WHAT YOU HAVE TO DO:
Drop every picture. Return the rest of the entries exactly.

Source data

= Beginning of Section =

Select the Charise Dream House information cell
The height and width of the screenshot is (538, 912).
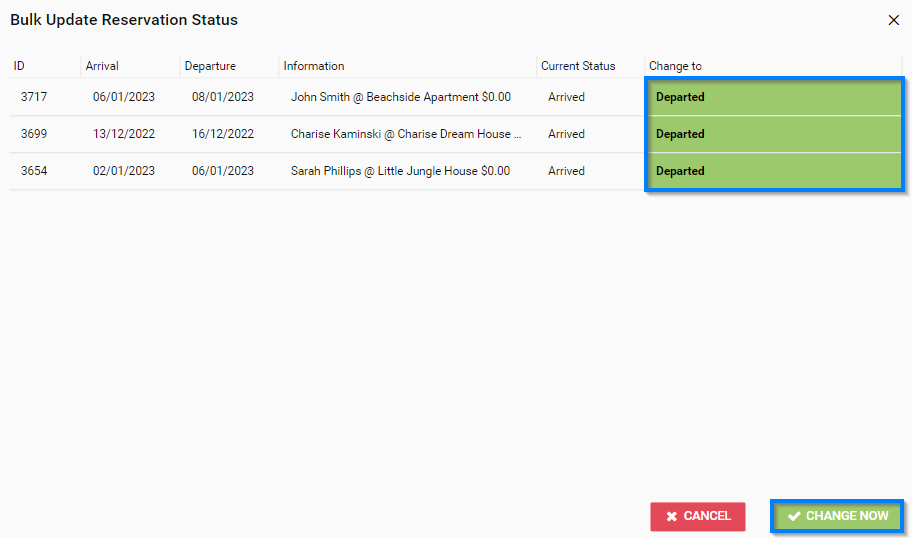tap(406, 134)
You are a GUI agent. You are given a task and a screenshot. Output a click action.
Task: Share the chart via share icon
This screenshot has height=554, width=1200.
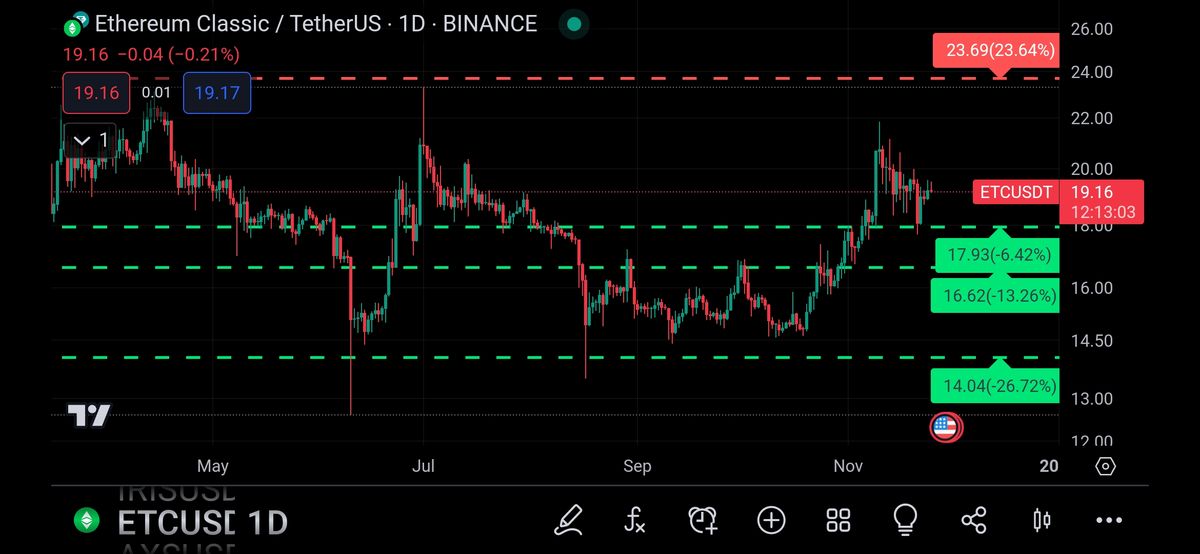coord(973,519)
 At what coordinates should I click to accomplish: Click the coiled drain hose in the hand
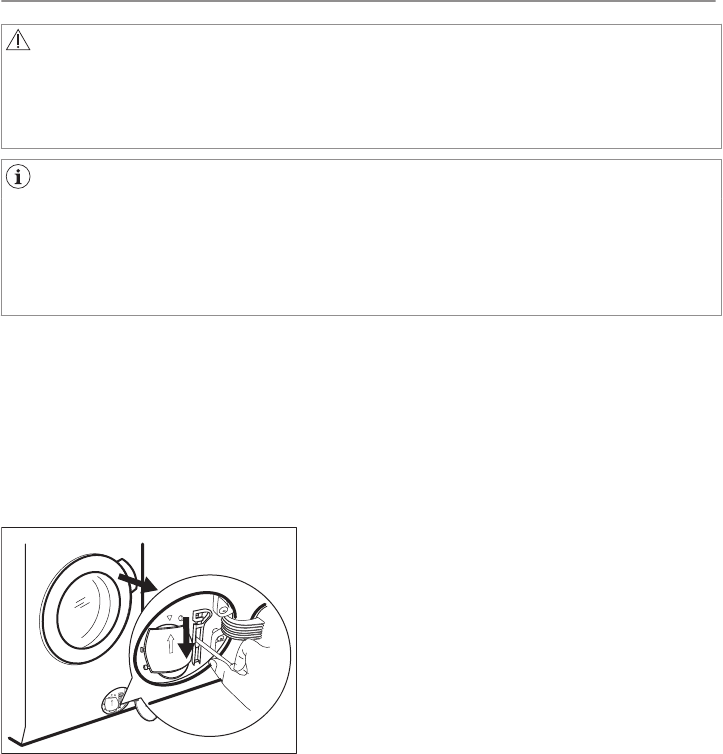tap(243, 627)
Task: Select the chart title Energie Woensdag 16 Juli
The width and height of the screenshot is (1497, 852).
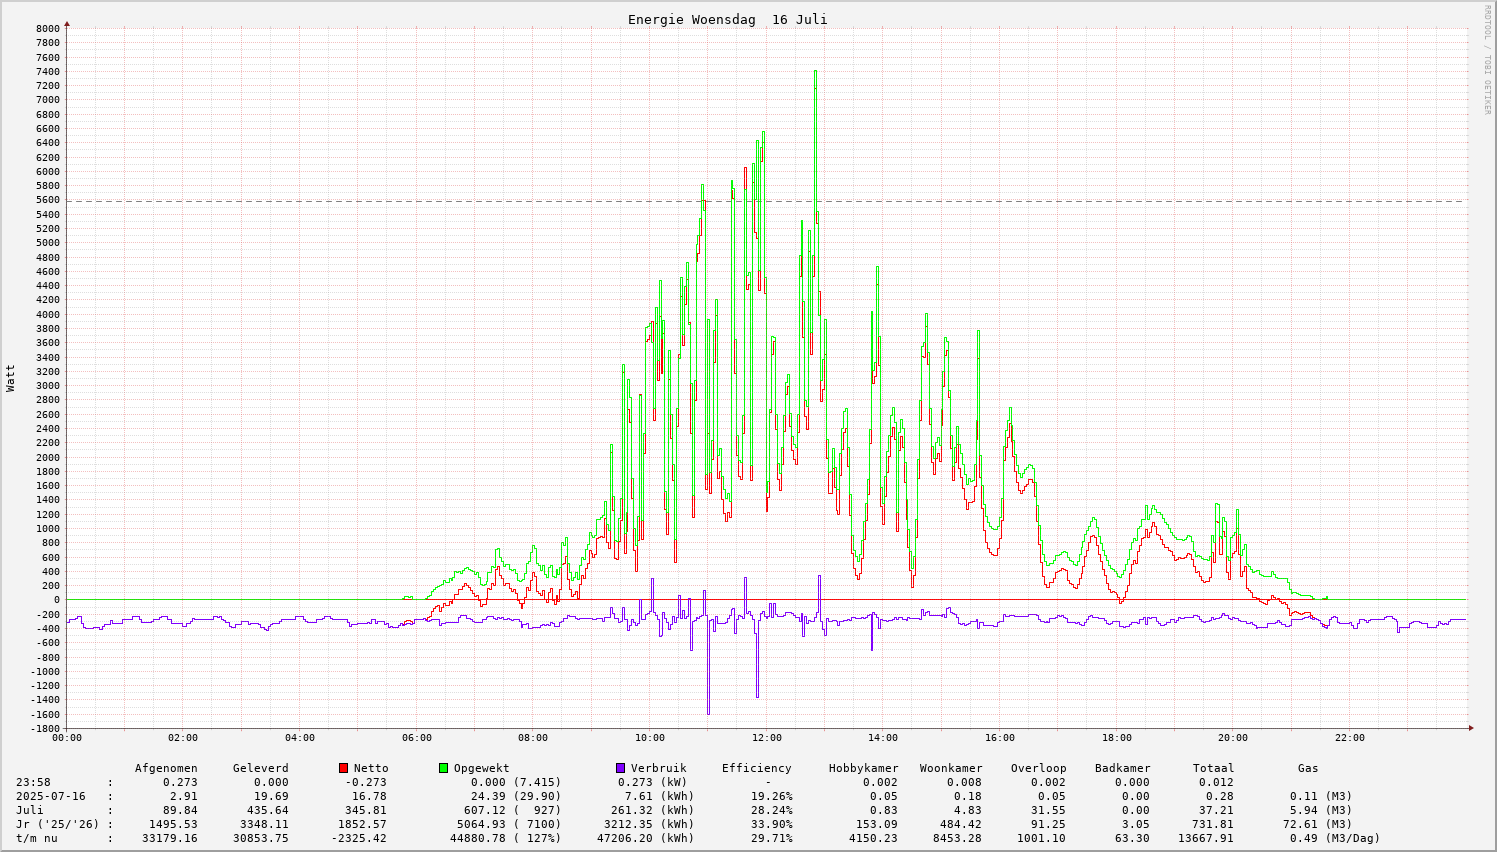Action: (727, 20)
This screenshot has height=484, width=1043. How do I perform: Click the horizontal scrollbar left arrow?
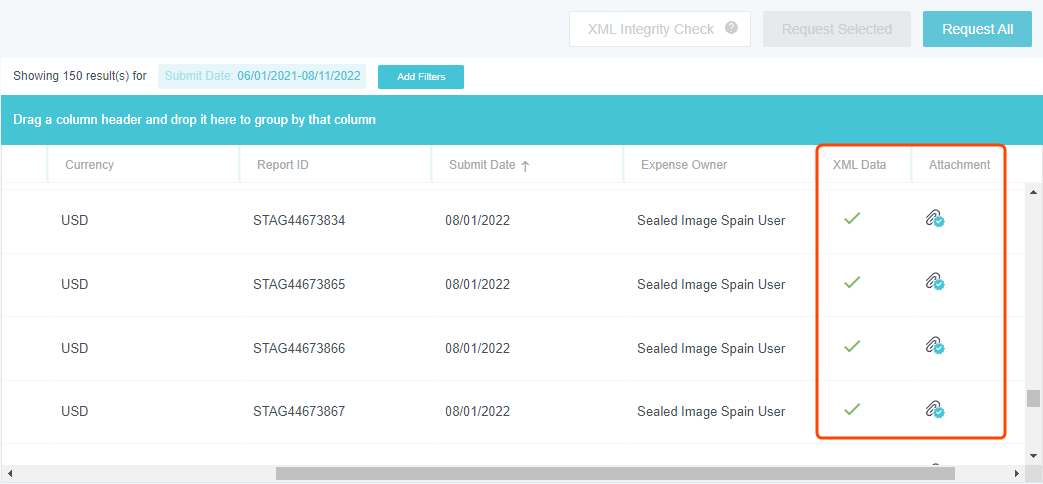coord(9,473)
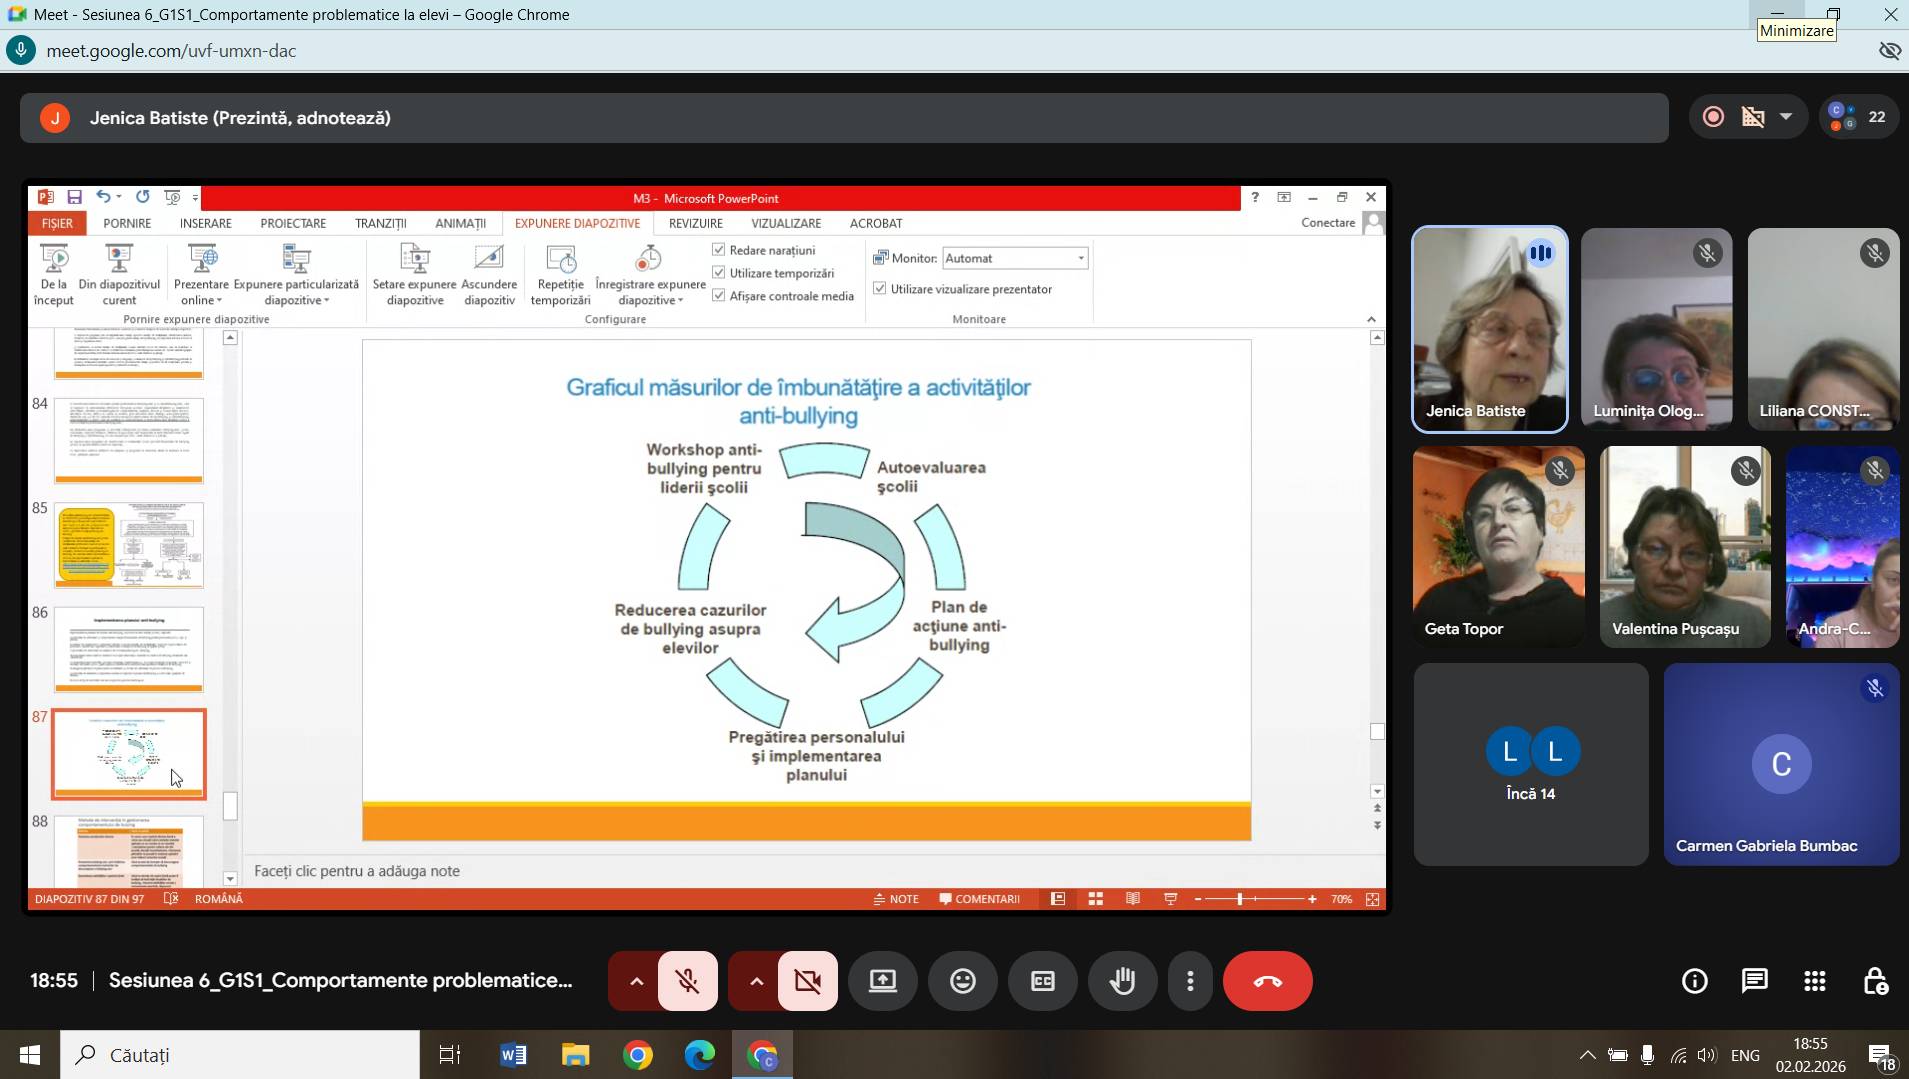Show meeting details info icon
The height and width of the screenshot is (1079, 1909).
pyautogui.click(x=1694, y=981)
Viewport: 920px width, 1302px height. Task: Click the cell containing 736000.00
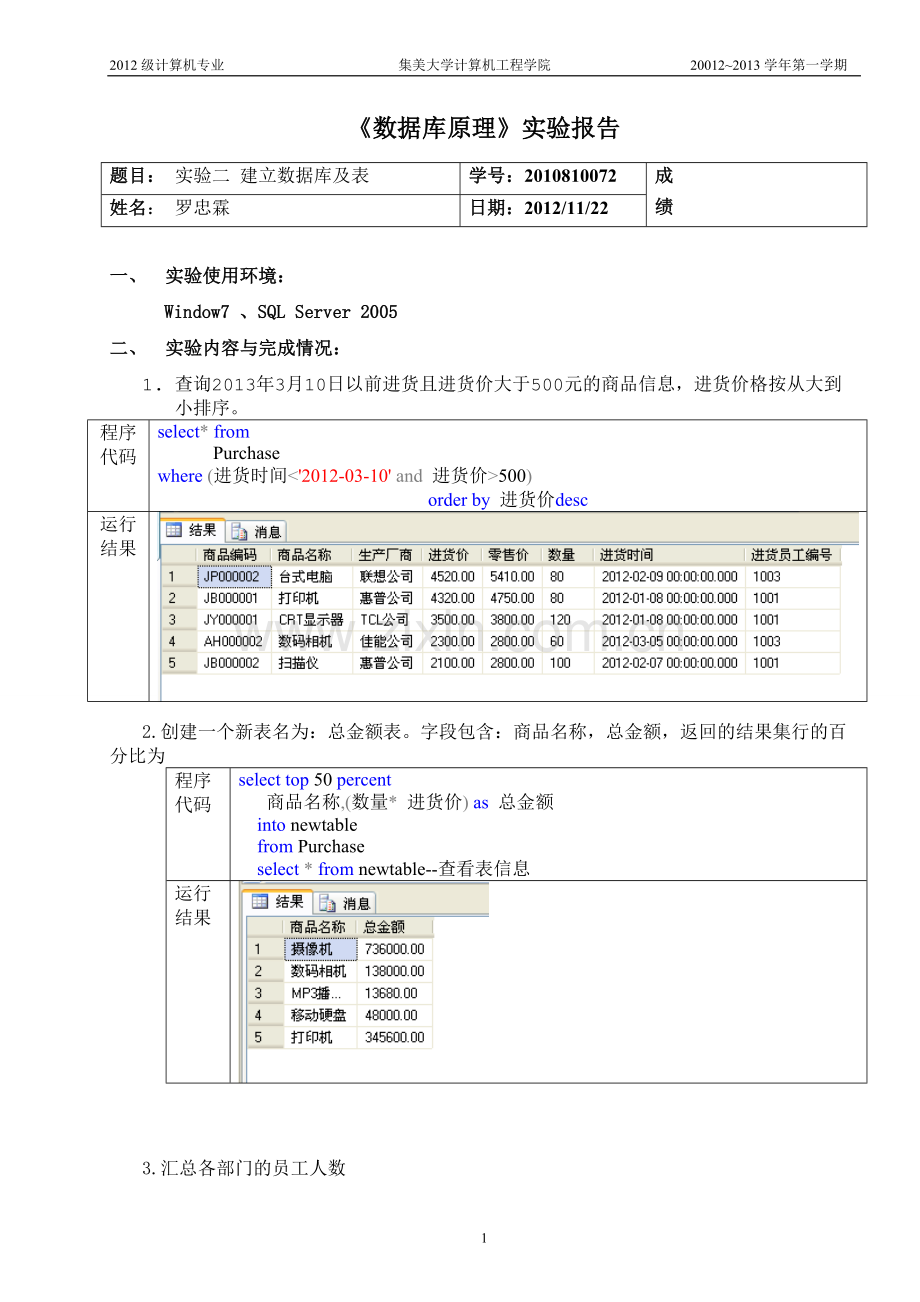pyautogui.click(x=394, y=949)
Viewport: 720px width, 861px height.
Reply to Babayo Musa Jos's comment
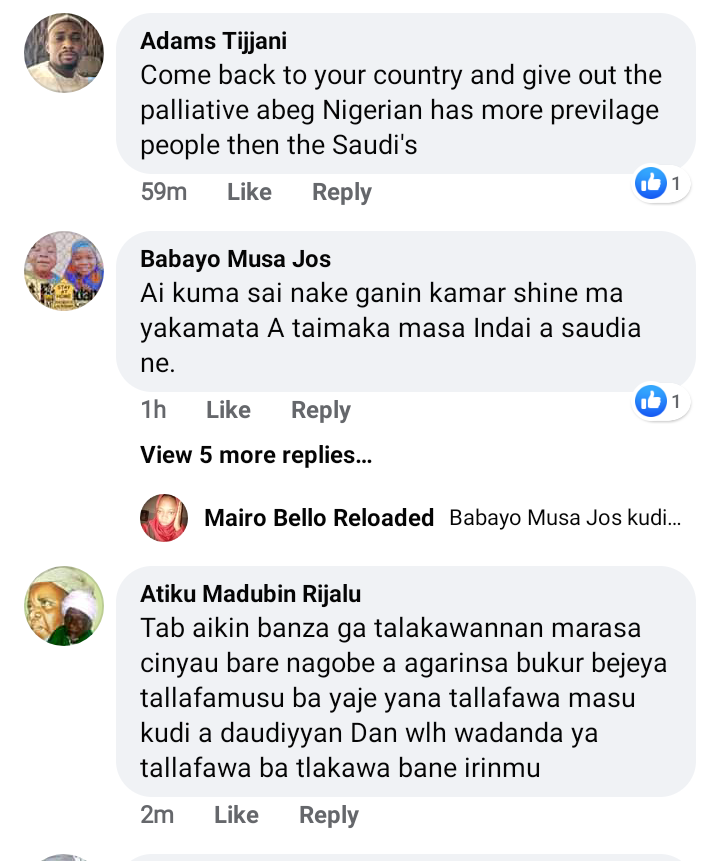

= End of Section =

ANSWER SPACE:
Select the Charise Dream House information cell
The height and width of the screenshot is (538, 912).
tap(406, 134)
You are a GUI agent. You are given a task and a screenshot. Output a click action.
Task: Share the chart via share icon
This screenshot has height=554, width=1200.
coord(973,519)
 At what coordinates should I click to accomplish: Click the coiled drain hose in the hand
tap(243, 627)
Task: Select the chart title Energie Woensdag 16 Juli
The width and height of the screenshot is (1497, 852).
Action: (727, 20)
This screenshot has height=484, width=1043. How do I perform: Click the horizontal scrollbar left arrow?
coord(9,473)
Show meeting details info icon
The height and width of the screenshot is (1079, 1909).
pyautogui.click(x=1694, y=981)
Viewport: 920px width, 1302px height. Task: Click the cell containing 736000.00
pyautogui.click(x=394, y=949)
Viewport: 720px width, 861px height.
Reply to Babayo Musa Jos's comment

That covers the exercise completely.